Prompt
Rewrite the stretch of items from the line containing "Switch to the General tab" through the line containing "Action: pos(361,537)", replacing "Apple Keyboard" with "Magic Keyboard" and changing nothing else. Leave out the pictures.

Task data
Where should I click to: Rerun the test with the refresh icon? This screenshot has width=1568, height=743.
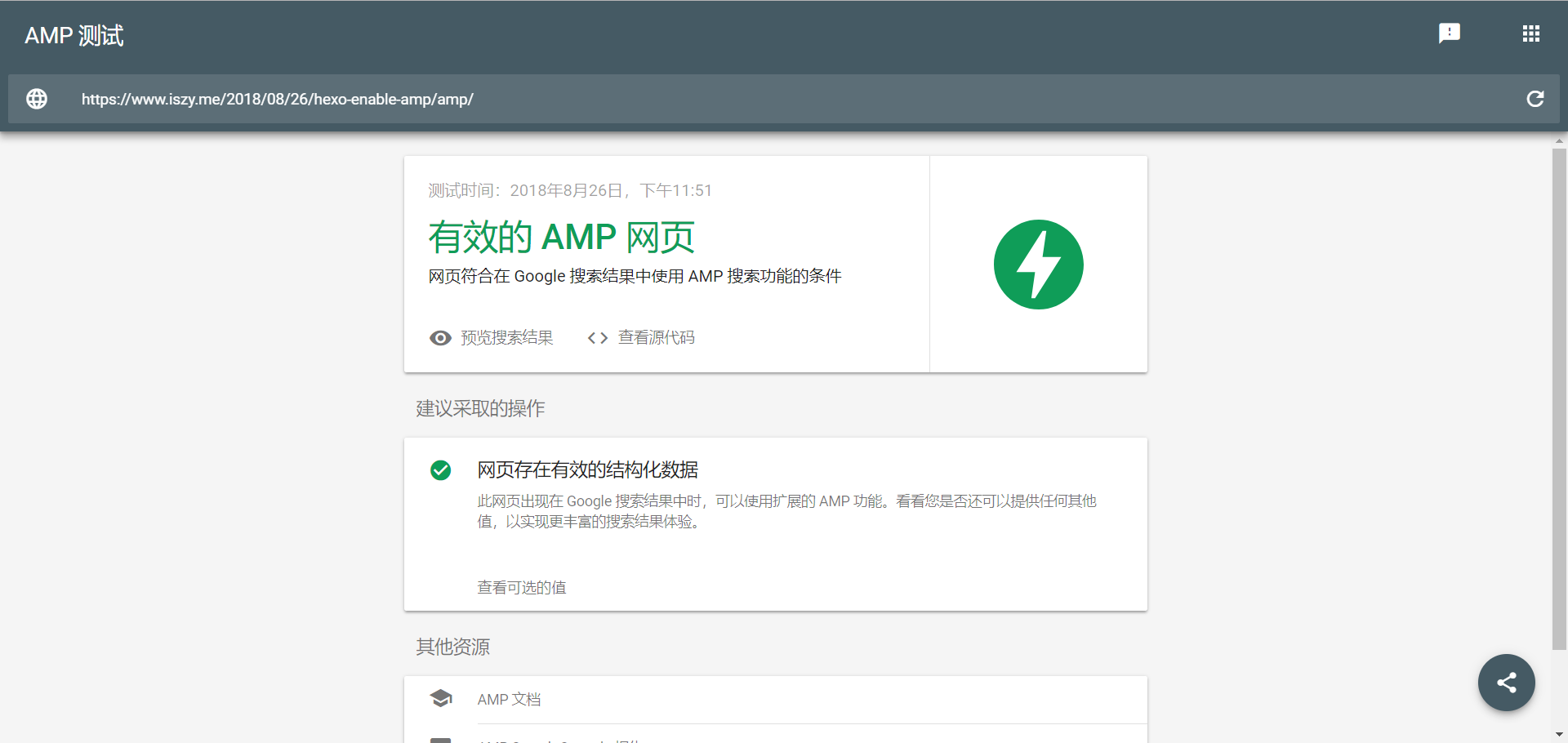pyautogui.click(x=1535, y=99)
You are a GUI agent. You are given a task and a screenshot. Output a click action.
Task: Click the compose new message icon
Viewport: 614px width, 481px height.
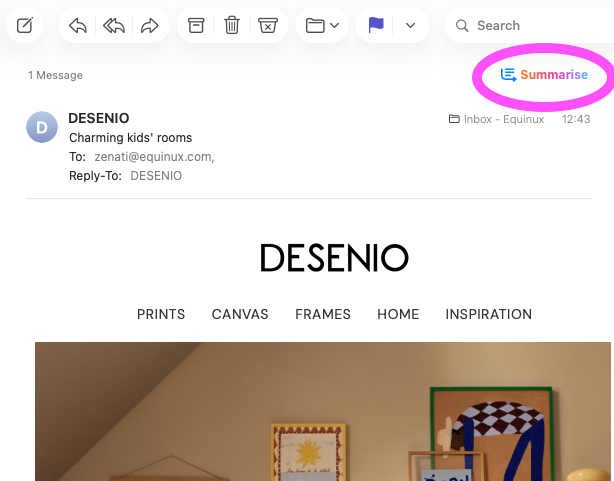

* * *

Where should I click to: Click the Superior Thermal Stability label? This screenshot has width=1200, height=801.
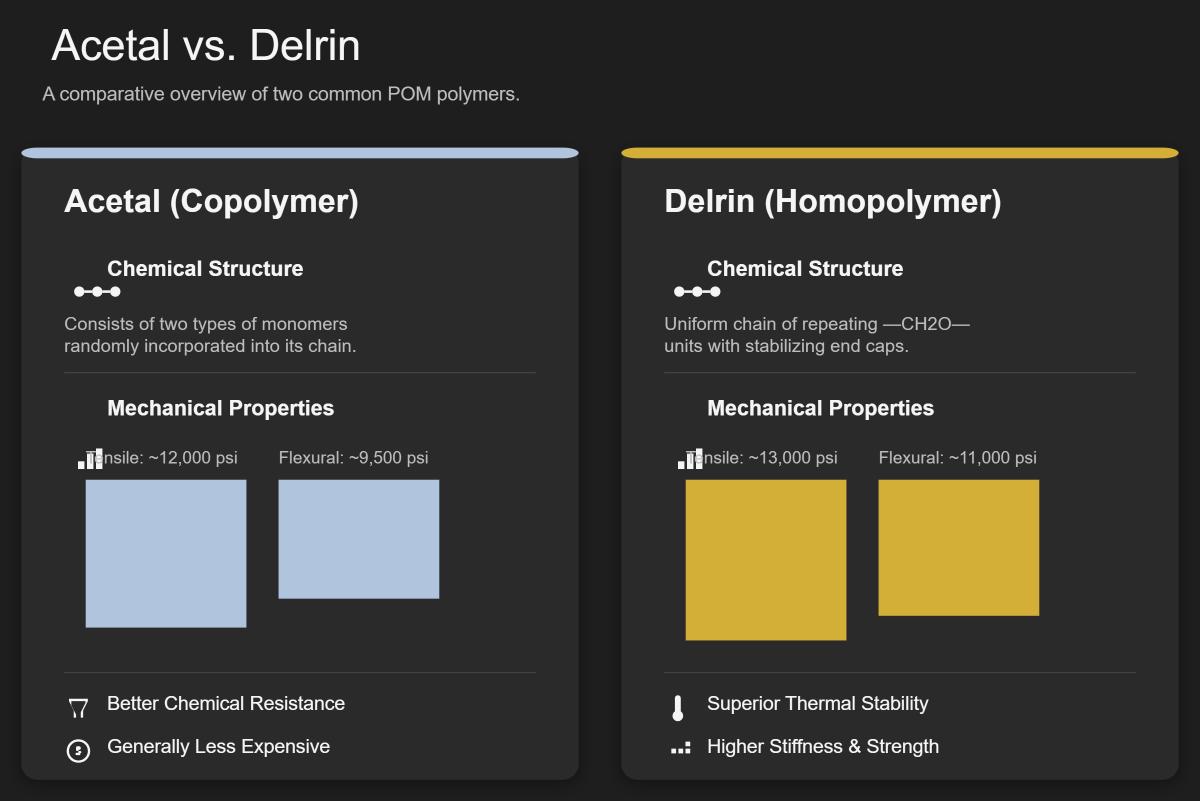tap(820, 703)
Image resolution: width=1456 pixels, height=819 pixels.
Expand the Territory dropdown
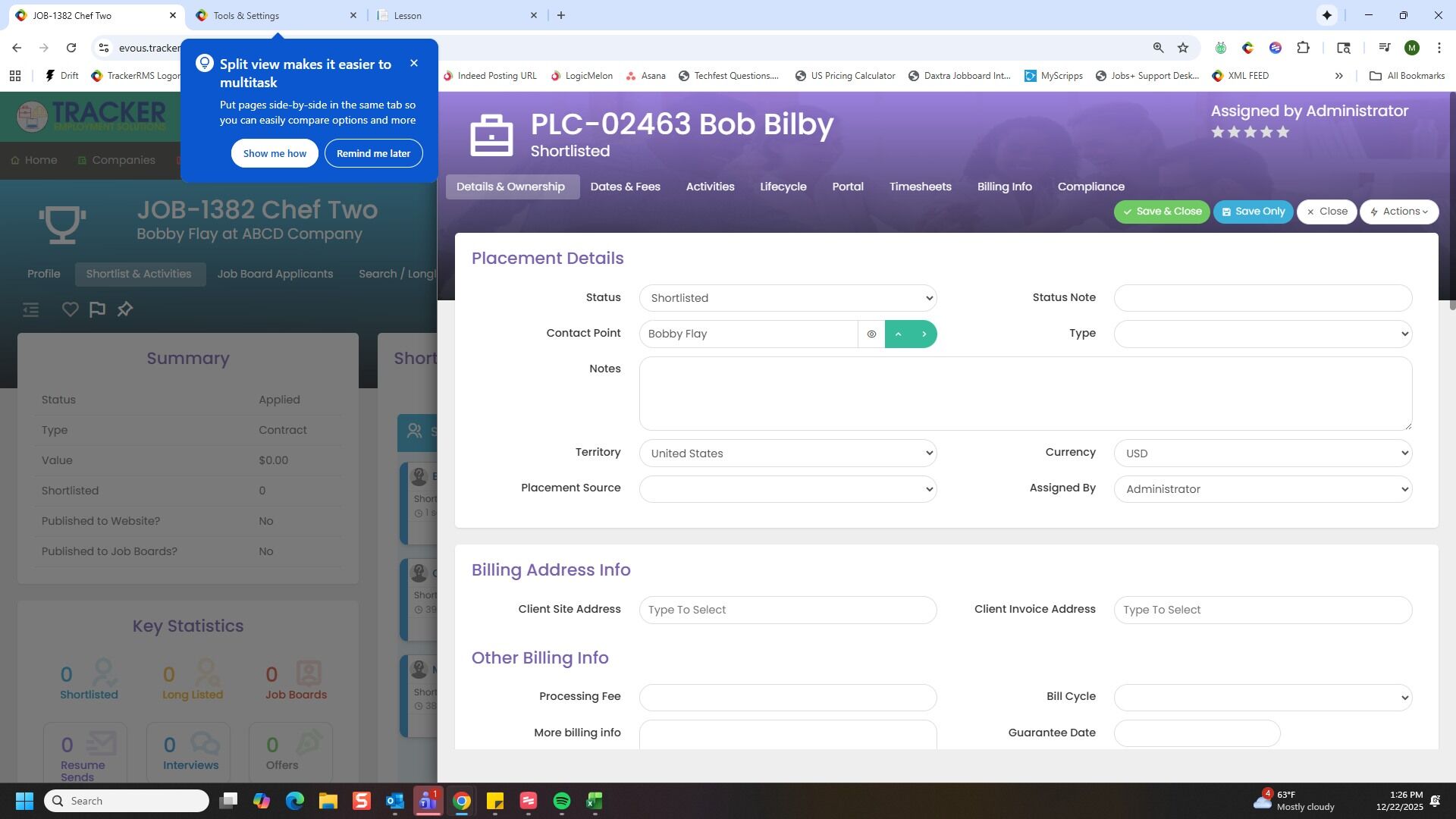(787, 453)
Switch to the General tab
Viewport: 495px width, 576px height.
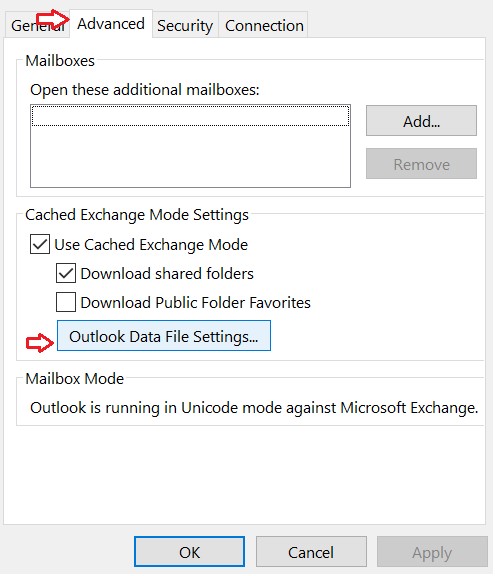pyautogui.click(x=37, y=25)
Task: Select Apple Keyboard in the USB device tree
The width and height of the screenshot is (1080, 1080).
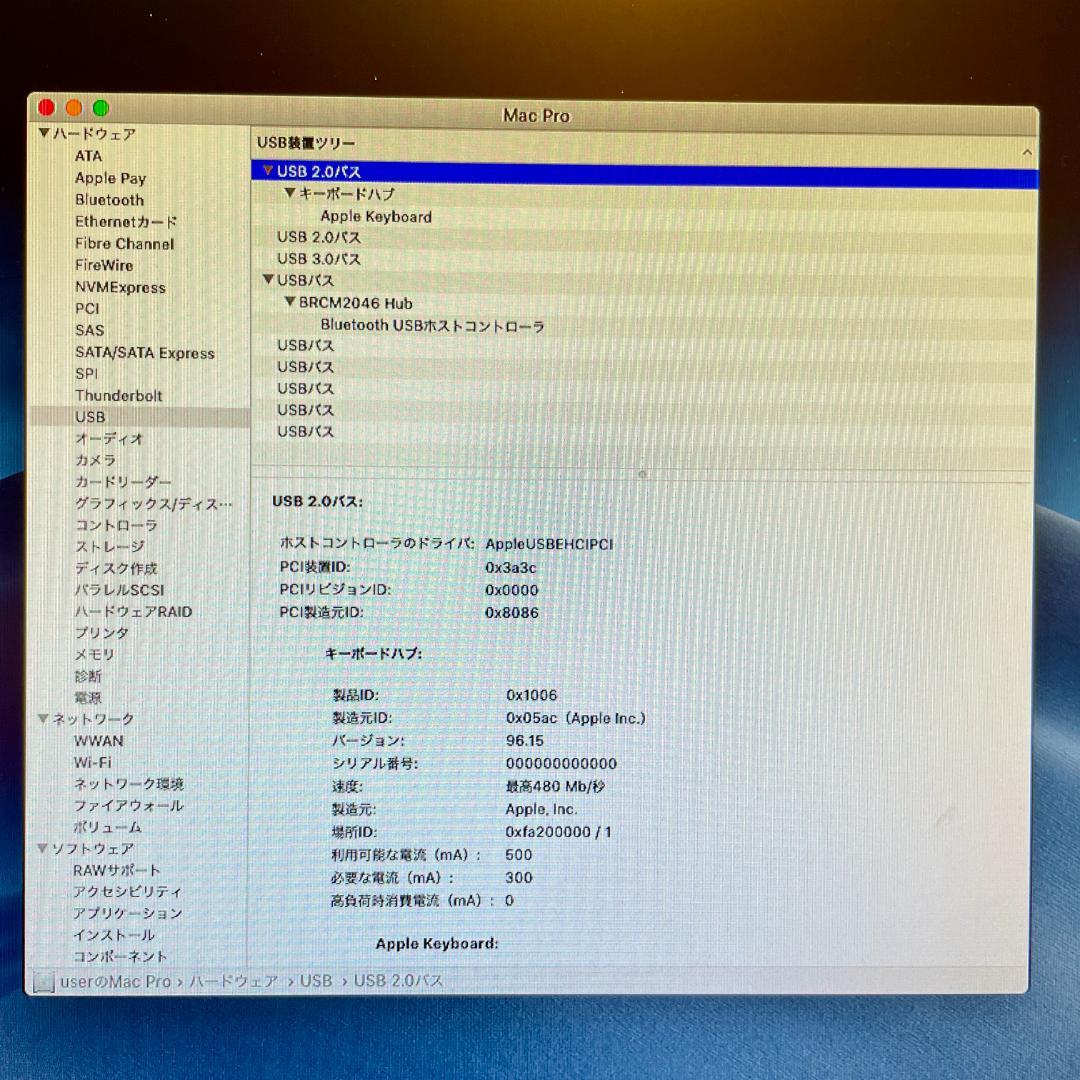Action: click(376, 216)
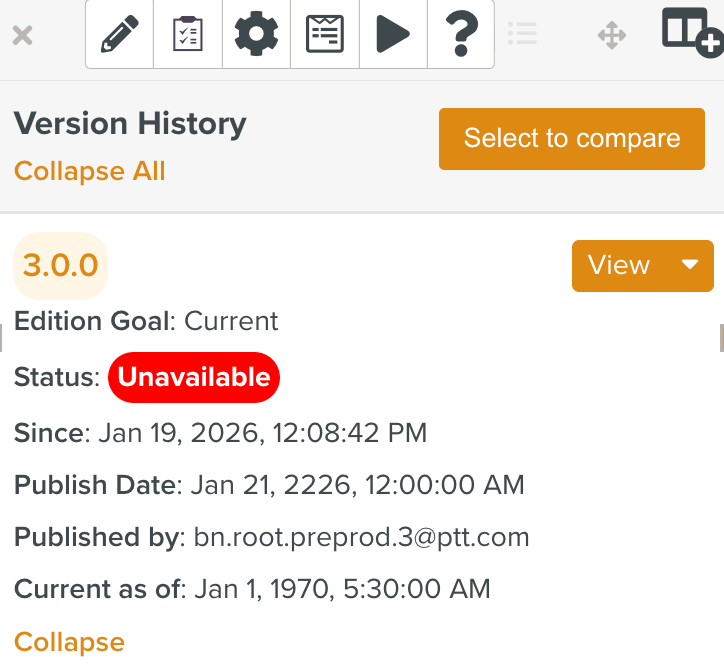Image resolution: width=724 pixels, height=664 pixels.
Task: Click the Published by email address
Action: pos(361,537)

...

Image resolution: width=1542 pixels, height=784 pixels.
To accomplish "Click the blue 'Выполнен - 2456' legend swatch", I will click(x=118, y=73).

Completed task
Switch to the General tab
Viewport: 495px width, 576px height.
pyautogui.click(x=37, y=25)
Task: Select Magic Keyboard in the USB device tree
The width and height of the screenshot is (1080, 1080).
Action: click(376, 216)
Image resolution: width=724 pixels, height=664 pixels.
Task: Click the Published by email address
Action: pos(361,537)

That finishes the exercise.